The UN recorded at least 33 separate bombing incidents (and a total of over 250 bombs) in July 2000 alone, and reported that aid compounds, as well as OLS and Red Cross planes had been specifically targeted (Associated Press, August 8, 2000). When the bombing of humanitarian relief sites continued with the same intensity in August, the UN took the unprecedented action of grounding all its humanitarian aircraft flying into southern Sudan.
The attacks on humanitarian relief have been a constant feature of Khartoum’s war effort. An especially brutal example from last year is the attack on Bieh in the oil regions of Western Upper Nile. On February 20, 2002 Khartoum’s helicopter gunships attacked a UN World Food Program center during an actual food distribution (UN workers were terrified eyewitnesses). One account of this unspeakably barbarous act comes from the Los Angeles Times:
“On Wednesday afternoon, two helicopter gunships hovered above 4,000
people lined up for rations of beans, vegetable oil and corn porridge for their children. As soldiers in one helicopter kept guard, their comrades in the second aircraft fired at least five rockets into the crowd, according to [UN] World Food Program spokeswoman Laura Melo. A soldier in the second helicopter reportedly fired his machine gun indiscriminately at women, children and aid workers.” (Los Angeles Times, February 22, 2002)
The Los Angeles Times continued:
“World Food Program chief Catherine Bertini said its aid distribution had been approved by the Sudanese government. She called Wednesday’s attack [on the Bieh food distribution center] ‘an intolerable affront to human life and humanitarian work.’ ‘Such attacks, deliberately targeting civilians about to receive humanitarian aid, are absolutely and utterly unacceptable.'” (Los Angeles Times, February 22, 2002)

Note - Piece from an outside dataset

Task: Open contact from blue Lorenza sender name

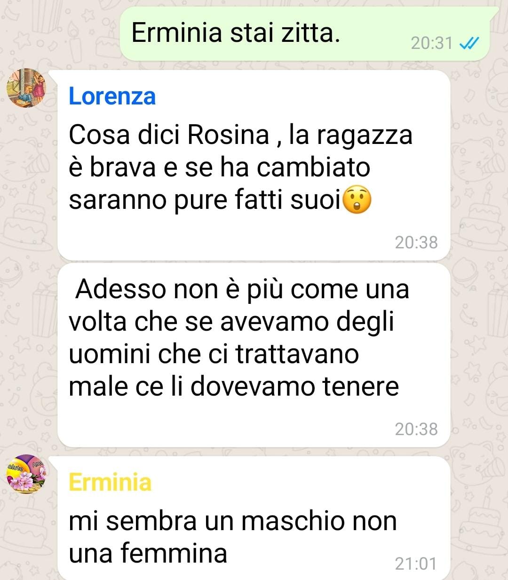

But there have been a great many “Bieh’s”; and despite such UN protestations, we may be sure that attacks of this nature will resume with any new outbreak of fighting.
[c] Intimidation of humanitarian relief efforts.
It is likely that a highly sophisticated dual-use radar system (military/commercial) has now been installed at Khartoum’s main southern garrison town of Juba. The system, manufactured and installed by the British-Italian firm Alenia Marconi, will offer significant new aerial surveillance possibilities (Alenia Marconi has already installed a system at El Obeid, site of Khartoum’s major forward military air base). Indeed, the system will almost certainly make possible the interdiction of any humanitarian flight into southern Sudan (these flights are conducted by means of slow-flying propeller aircraft). Every single pilot interviewed in southern Sudan and Lokichokio (Kenya) by this writer in January 2003 expressed extreme apprehension over the implications of an operational Alenia Marconi system. The pilots indicated that if this system permitted Khartoum to scramble any form of MiG military aircraft from Juba to threaten planes in flight, they would cease to fly altogether.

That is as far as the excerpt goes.